Jake Loomis is in charge at Yahoo! of VP. The most visited Web site in USA. over 600 millions global users. 300k+ servers, 100pb+ storage. The Yahoo! home page is the entry point. around 40,000 requests per second. When Yahoo! went down it made a lot of news. Amazon or Playstation outages have business consequences
Tip #1 Redundancy for everything
Down to the code, application features. Understanding your system’s failure points is very important. Everything can and will fail at one point. Redundancy at servers, network devices, colo loses power, user database. ad lookup fails, page fails completely (show a static page instead).
Tip #2 Error proofing change
Make changes in a safe environment. Practice how you play.

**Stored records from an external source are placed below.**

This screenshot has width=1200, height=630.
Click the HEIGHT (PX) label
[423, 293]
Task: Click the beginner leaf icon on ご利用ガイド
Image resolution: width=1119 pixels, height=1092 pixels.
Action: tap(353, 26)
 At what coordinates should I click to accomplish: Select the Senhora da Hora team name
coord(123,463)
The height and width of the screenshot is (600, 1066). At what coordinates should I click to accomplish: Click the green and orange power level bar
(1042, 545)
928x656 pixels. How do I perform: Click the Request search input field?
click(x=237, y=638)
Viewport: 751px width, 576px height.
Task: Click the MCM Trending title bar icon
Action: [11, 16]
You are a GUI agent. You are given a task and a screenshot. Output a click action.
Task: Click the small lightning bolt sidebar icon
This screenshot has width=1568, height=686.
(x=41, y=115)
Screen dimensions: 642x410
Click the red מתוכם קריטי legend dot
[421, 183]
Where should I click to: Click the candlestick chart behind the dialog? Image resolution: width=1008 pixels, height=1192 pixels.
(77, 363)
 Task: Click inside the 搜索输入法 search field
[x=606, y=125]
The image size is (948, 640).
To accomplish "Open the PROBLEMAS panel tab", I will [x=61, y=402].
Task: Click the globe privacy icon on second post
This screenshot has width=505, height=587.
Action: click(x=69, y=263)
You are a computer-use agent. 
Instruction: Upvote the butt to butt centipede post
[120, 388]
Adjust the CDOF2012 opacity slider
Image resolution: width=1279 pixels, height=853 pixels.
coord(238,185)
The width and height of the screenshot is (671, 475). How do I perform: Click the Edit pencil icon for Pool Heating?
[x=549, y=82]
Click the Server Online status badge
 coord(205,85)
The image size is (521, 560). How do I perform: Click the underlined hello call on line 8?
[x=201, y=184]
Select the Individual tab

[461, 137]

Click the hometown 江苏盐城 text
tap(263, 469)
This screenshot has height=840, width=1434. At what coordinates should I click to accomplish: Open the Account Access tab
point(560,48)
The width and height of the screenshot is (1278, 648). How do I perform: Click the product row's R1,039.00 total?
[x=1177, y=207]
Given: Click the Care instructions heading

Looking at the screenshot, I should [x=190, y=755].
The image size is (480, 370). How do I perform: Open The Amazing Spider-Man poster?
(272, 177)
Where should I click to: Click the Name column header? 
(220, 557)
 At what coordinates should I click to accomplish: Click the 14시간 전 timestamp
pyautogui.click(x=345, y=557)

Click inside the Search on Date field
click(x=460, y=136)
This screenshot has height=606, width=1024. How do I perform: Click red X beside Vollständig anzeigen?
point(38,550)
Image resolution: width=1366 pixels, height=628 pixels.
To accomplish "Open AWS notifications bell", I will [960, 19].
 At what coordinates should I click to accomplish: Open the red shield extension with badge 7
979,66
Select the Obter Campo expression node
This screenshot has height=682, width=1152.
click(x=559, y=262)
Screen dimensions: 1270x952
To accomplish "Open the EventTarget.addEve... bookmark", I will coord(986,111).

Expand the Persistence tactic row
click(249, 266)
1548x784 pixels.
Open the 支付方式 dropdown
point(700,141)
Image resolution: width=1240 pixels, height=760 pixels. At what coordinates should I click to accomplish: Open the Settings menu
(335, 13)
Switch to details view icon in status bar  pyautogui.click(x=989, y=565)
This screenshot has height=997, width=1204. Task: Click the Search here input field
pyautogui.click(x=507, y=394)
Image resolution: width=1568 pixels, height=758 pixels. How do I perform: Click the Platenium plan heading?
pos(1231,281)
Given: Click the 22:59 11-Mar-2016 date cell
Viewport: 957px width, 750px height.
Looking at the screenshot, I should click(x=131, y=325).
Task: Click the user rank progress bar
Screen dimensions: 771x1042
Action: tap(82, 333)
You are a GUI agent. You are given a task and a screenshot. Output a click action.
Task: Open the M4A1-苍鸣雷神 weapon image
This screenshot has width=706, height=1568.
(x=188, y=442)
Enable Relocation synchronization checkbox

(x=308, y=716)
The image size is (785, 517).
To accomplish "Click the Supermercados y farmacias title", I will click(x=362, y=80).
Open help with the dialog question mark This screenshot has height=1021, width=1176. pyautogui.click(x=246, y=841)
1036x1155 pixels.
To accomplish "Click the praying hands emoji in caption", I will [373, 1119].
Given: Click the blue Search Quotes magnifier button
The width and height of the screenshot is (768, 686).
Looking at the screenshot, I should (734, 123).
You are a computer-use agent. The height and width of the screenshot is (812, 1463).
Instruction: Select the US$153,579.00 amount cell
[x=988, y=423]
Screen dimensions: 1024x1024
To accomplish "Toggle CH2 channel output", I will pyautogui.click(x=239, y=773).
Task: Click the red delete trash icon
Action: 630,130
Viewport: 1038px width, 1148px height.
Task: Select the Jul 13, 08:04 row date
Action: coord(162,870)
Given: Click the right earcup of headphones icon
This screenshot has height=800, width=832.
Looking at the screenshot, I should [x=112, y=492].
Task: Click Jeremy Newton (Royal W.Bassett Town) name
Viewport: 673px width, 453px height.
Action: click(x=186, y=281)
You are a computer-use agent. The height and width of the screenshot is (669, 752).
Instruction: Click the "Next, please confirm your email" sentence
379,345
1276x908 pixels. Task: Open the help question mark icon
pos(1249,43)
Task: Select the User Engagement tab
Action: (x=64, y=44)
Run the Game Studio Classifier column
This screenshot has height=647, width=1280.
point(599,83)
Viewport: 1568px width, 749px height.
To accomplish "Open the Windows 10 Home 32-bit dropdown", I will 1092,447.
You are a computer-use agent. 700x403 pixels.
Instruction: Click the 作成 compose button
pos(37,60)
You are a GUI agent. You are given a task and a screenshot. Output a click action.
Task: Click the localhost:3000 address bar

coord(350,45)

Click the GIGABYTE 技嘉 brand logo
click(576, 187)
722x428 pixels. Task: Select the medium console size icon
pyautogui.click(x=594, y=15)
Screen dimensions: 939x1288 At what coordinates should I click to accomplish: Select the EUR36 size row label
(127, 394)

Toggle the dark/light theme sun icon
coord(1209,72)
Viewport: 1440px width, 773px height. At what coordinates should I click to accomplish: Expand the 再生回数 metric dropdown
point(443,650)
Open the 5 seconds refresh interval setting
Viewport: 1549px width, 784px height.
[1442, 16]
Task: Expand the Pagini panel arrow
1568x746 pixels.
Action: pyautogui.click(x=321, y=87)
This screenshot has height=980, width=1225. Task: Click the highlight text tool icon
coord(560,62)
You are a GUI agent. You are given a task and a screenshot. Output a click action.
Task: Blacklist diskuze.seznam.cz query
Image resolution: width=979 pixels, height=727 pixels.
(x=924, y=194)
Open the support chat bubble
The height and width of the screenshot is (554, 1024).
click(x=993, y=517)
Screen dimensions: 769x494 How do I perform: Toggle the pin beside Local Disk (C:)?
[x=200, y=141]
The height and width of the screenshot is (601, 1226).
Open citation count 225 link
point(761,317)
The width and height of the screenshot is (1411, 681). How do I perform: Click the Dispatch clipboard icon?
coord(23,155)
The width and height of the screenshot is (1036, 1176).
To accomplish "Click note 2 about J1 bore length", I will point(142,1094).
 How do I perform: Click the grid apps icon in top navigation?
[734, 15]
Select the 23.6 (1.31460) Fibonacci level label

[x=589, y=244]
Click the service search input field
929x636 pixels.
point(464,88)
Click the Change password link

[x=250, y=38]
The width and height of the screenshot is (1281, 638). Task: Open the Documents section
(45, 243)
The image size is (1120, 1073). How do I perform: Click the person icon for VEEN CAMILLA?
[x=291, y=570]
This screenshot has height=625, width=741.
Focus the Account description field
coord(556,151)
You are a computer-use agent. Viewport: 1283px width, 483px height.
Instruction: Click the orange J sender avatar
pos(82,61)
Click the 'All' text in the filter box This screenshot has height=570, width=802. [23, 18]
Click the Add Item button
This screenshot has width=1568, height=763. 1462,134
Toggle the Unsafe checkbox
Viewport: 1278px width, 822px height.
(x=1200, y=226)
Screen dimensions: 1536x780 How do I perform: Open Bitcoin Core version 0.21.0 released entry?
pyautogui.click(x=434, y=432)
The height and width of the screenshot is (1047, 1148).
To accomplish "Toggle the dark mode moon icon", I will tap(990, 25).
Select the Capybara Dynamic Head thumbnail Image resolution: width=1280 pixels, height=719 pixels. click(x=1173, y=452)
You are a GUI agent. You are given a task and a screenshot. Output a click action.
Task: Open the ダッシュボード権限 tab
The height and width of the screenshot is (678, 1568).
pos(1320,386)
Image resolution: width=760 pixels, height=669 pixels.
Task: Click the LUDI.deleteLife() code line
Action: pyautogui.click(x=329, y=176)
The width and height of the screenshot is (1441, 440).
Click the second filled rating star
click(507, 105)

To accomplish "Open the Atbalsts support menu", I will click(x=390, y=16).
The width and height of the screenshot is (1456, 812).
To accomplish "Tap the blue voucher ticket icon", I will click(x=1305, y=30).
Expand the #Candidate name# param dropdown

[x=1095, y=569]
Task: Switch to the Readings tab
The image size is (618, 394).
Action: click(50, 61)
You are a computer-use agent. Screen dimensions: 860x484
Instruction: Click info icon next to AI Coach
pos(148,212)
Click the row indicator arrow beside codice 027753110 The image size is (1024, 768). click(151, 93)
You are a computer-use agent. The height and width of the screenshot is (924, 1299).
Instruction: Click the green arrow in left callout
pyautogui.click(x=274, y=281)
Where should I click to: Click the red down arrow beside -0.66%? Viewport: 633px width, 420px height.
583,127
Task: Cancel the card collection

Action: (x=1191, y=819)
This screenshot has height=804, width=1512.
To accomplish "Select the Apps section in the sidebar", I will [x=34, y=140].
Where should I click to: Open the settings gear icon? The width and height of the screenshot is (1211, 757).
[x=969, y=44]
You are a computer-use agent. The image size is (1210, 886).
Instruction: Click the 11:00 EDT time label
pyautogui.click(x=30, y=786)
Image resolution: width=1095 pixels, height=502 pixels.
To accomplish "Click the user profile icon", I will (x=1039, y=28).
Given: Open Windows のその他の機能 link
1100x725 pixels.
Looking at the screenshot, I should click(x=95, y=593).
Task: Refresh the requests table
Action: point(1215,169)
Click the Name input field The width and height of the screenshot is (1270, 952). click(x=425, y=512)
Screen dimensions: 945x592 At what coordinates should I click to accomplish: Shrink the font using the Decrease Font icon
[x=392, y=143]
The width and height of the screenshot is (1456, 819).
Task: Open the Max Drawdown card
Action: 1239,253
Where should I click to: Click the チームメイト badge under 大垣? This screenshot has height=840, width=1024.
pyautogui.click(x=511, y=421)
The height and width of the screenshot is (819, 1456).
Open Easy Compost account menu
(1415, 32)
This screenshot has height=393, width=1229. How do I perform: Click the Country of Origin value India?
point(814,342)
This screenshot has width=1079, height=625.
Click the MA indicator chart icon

Test also in environment which is very close from the production environment. QA environement has to be treated the same way that the production environment. Same logs, same type of catching issues. etc. Fork production traffic in the staging environment. We did that for Le Grand Club at RDS. You have to be able to recover quickly.
Tip #3: Global Load balancing
Route traffic to different places in the world. Ability to serve any market from any data center. If your site depends on one coloc, then there is an issue. By being close to the user, it offloads traffic, part of the performance issues.
Tip #4: Monitor everything
There are huge traffics you can prepare for such as a big planned event, like a royal wedding, but there are news coming by chance. These can generate stress on the infrastructure. At Pheromone, we were planning the days where the players of LNH are exchanged. Unplugging some features, etc.
Tip #5: Fallback plans in case of failure
What is happening and how do you handle in case of accidents? Isolate failure for not impacting users. You may want to drop features to add capacity. Learn from failures and followup.
Bonus Tip: Talent
“Having people who are talented is key. ” Well… lapalissade.